Durante la madrugada de este sábado, tanto la NASA como SpaceX marcaron un punto importante en la historia de la exploración del espacio exterior. Esto después de que se efectuó exitosamente el lanzamiento de Crew Dragon, la primera cápsula tripulable que se liberó con la promesa de volver a llevar astronautas a la Estación Espacial Internacional.

La prueba se llevó a cabo en el Centro de Lanzamiento 39A, ubicado en el Centro Espacial Kennedy, en Florida. Como dato curioso, este fue el mismo lugar del cual se lanzaron los primeros astronautas a la Luna, por ahí de 1969.

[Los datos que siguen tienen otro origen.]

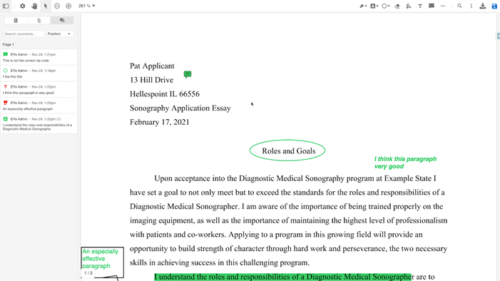This screenshot has width=500, height=281.
Task: Switch to the thumbnails panel tab
Action: click(x=16, y=21)
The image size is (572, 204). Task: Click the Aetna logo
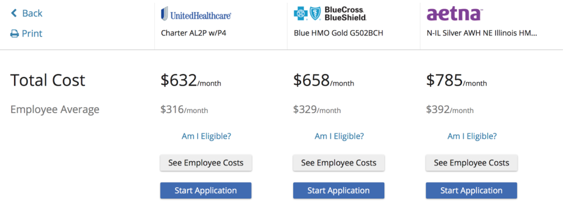pos(454,14)
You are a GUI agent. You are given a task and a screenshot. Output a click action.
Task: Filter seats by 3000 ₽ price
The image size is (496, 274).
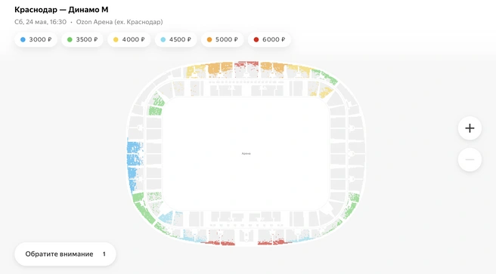(x=36, y=39)
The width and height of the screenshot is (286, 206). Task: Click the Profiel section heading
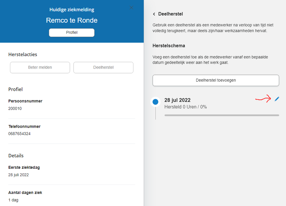[x=15, y=89]
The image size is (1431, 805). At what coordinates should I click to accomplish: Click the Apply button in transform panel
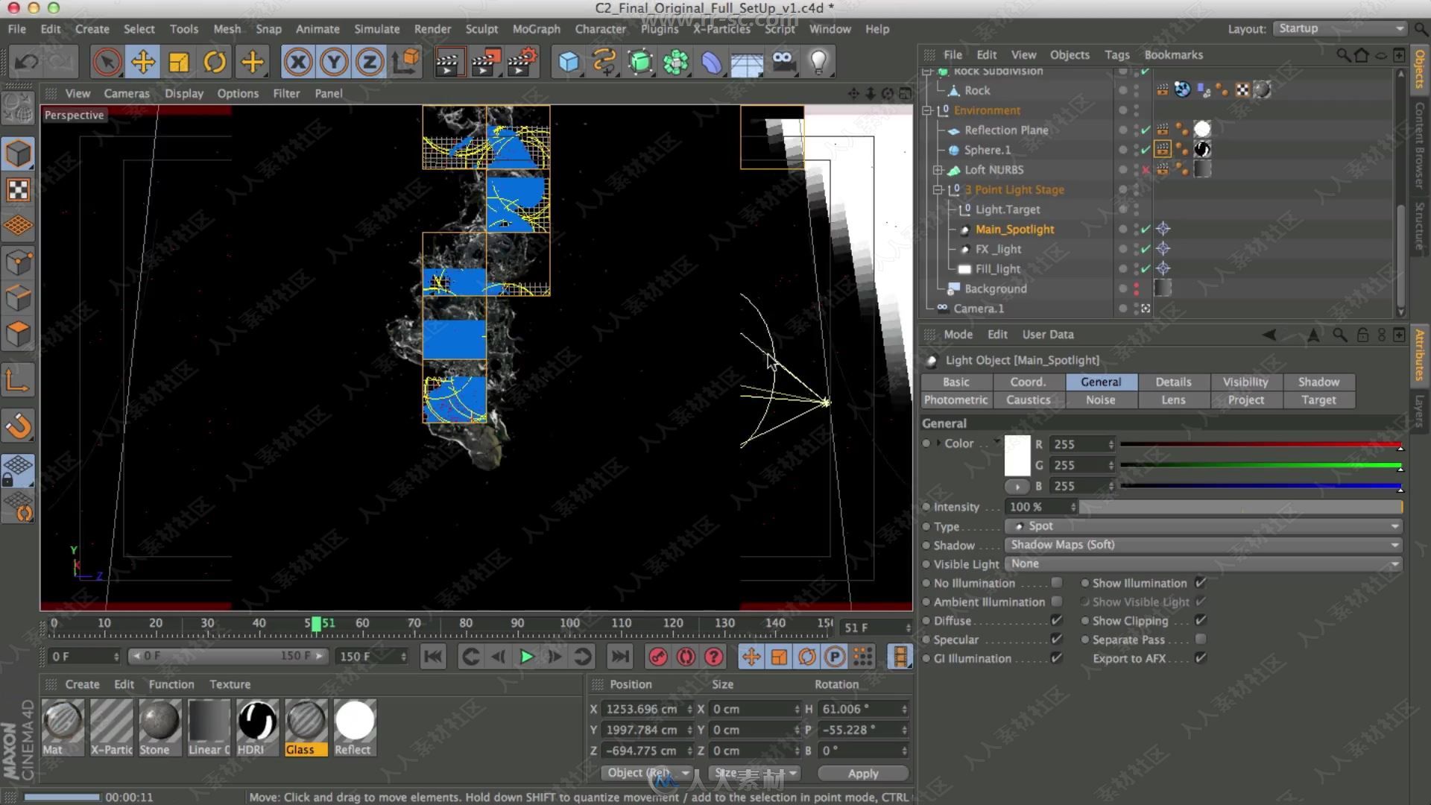(x=863, y=772)
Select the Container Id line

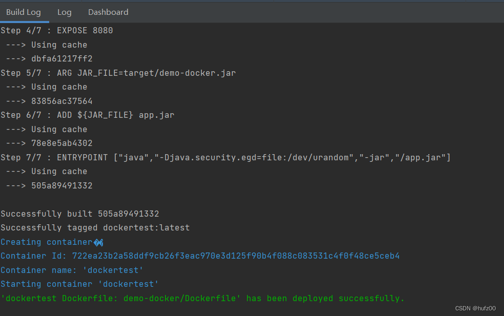pos(200,256)
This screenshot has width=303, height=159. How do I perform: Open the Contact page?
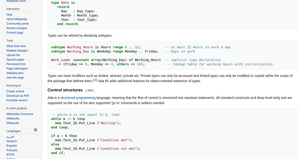[x=15, y=33]
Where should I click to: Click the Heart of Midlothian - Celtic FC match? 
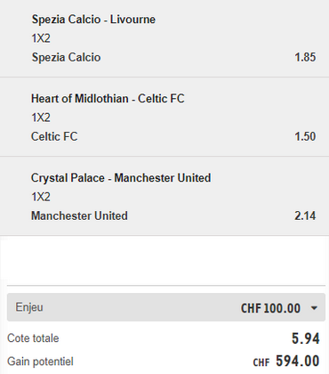point(108,99)
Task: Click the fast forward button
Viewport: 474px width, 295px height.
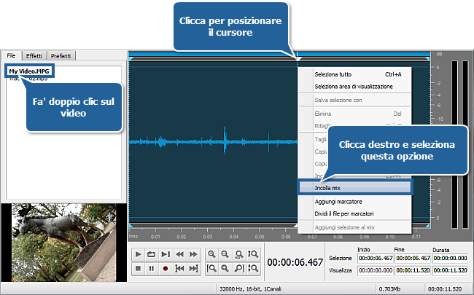Action: (x=193, y=254)
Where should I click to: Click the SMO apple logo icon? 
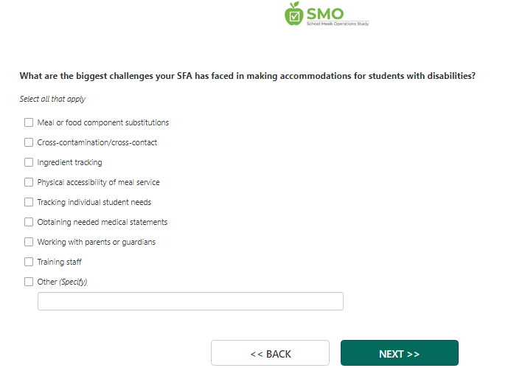pyautogui.click(x=294, y=14)

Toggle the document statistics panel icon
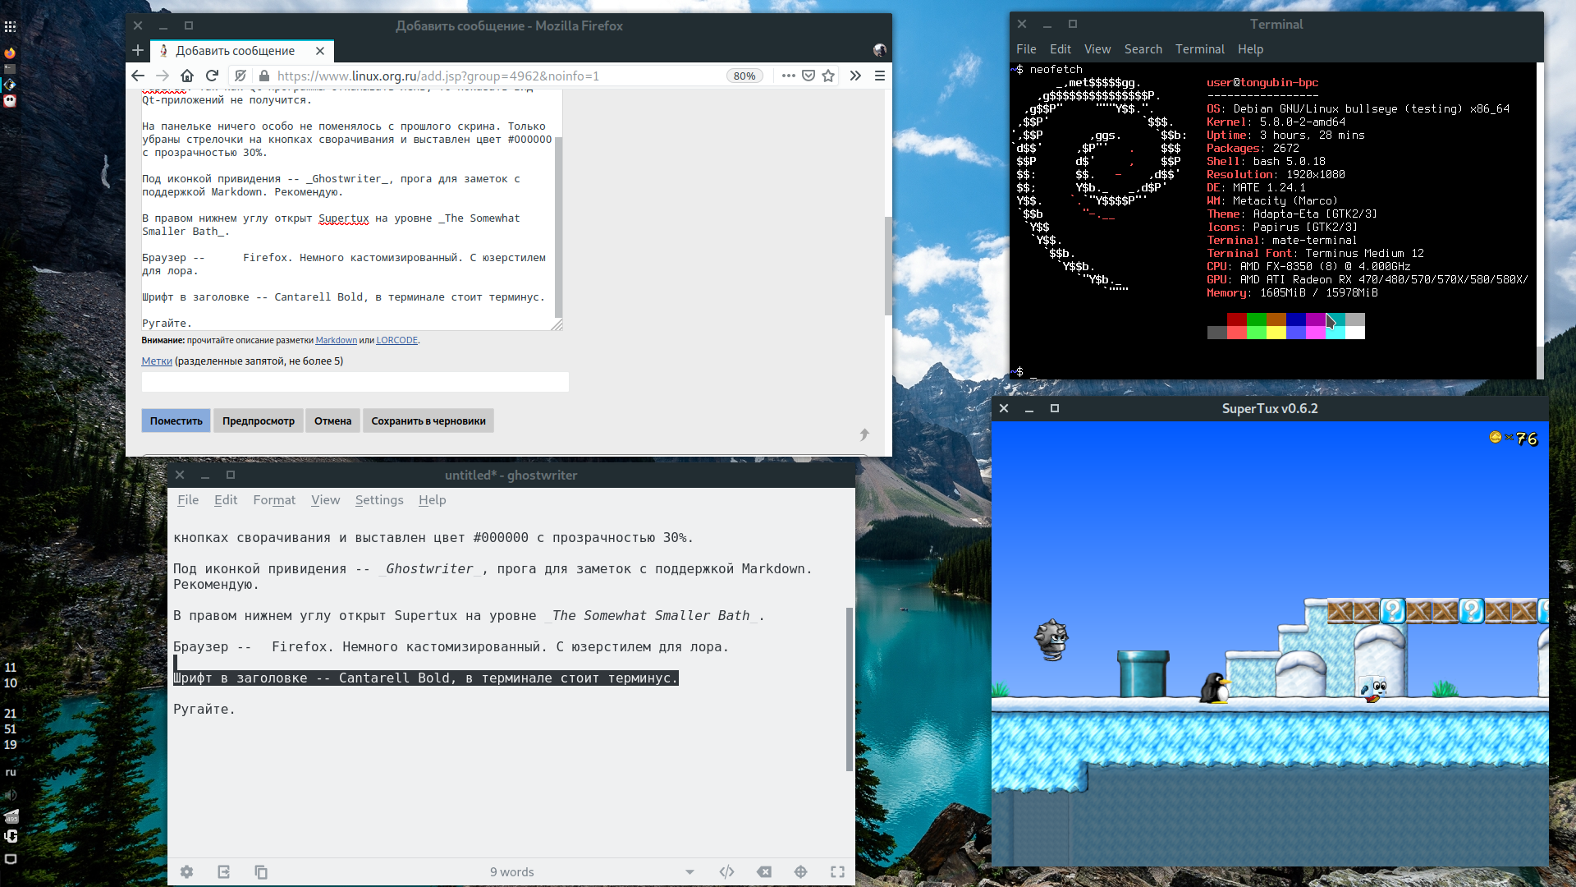click(x=689, y=872)
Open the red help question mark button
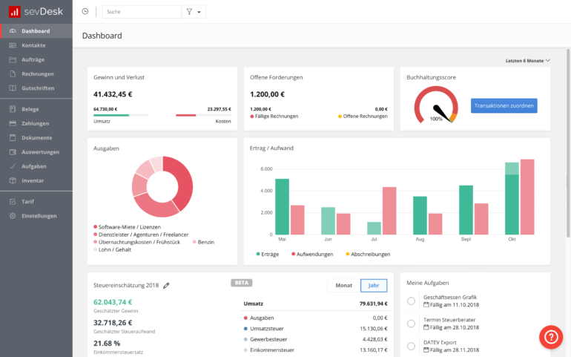This screenshot has height=357, width=571. [x=551, y=337]
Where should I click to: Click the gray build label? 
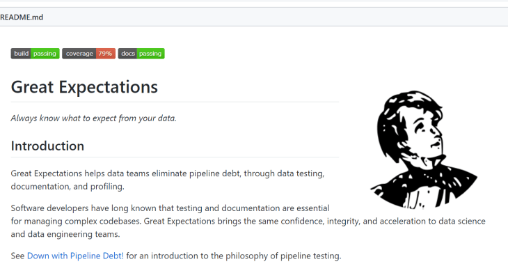(x=21, y=54)
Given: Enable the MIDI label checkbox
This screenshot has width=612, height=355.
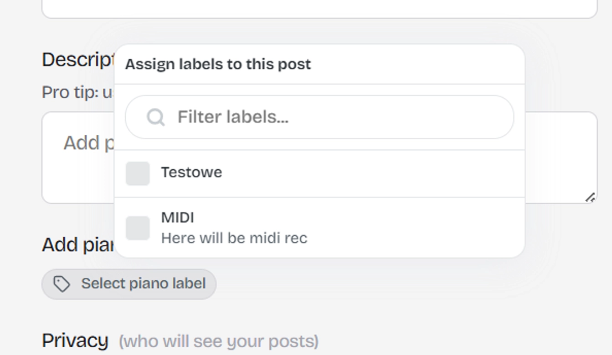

Probablemente piensen que se trataba de un simple experimento para probar equipo, pero lo cierto es que el lanzamiento del cohete Falcon 9 -que fue efectuado sin pasajeros y contaba únicamente con un “dispositivo de pruebas antropomórfico”- tiene como objetivo el dar paso a una nueva era para los vuelos espaciales. Se trata de una meta que se ha perseguido desde julio de 2011, cuando el transbordador espacial Atlantis despegó para el vuelo final de un programa de lanzamientos de 30 años.

Como era de esperarse, este gran evento fue transmitido en vivo desde sus canales en YouTube, para luego publicar algunos clips del lanzamiento en sus respectivas cuentas de Twitter.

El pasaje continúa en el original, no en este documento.